What is required:
Word for word, please restate the line containing "Screen dimensions: 879x558" and all the lines that follow it to the end of the data.

Saved entries:
:::::
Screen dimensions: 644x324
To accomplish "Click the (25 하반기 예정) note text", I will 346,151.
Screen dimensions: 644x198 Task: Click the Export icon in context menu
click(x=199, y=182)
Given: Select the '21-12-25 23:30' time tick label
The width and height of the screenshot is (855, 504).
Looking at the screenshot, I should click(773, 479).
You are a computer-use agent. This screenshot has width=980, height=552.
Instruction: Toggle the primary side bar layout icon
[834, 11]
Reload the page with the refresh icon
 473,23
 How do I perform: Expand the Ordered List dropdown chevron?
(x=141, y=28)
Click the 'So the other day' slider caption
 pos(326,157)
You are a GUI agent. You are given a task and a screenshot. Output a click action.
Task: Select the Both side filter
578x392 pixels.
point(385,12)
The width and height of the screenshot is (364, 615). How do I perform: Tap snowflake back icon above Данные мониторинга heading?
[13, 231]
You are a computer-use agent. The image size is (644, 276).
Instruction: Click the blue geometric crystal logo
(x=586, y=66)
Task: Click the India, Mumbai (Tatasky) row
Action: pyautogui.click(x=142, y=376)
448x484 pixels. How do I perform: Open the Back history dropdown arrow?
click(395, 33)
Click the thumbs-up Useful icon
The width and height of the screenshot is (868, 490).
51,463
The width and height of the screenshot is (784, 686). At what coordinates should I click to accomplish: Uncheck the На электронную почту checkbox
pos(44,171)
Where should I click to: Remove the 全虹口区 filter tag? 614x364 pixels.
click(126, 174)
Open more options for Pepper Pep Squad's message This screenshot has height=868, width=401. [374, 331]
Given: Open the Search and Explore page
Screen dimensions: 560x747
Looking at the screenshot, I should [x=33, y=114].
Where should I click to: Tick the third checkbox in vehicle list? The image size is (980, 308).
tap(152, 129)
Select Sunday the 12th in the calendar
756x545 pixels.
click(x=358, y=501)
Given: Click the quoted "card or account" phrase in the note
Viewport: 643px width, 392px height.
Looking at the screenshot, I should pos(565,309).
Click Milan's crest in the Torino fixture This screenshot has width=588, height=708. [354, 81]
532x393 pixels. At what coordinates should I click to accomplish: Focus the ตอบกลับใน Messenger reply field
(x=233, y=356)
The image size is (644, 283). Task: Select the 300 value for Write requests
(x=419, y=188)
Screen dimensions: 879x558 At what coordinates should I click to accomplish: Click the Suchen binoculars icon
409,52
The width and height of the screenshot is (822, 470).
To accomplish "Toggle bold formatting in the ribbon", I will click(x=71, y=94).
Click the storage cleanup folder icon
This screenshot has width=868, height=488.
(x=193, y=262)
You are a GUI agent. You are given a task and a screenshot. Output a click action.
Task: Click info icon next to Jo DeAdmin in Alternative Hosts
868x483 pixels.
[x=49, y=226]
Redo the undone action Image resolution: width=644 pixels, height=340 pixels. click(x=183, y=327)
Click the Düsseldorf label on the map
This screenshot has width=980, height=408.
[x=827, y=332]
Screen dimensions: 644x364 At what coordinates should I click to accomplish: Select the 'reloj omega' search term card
:::::
Solution to this problem:
Screen dimensions: 879x558 At what coordinates should I click to accomplish: Click the Suchen binoculars icon
409,52
The width and height of the screenshot is (822, 470).
To accomplish "Toggle bold formatting in the ribbon", I will click(x=71, y=94).
Click the storage cleanup folder icon
This screenshot has width=868, height=488.
(x=193, y=262)
You are a GUI agent. You are given a task and a screenshot. Output a click action.
Task: Click info icon next to Jo DeAdmin in Alternative Hosts
868x483 pixels.
[x=49, y=226]
Redo the undone action Image resolution: width=644 pixels, height=340 pixels. click(x=183, y=327)
Click the Düsseldorf label on the map
This screenshot has width=980, height=408.
[x=827, y=332]
Screen dimensions: 644x364 At what coordinates should I click to accomplish: Select the 'reloj omega' search term card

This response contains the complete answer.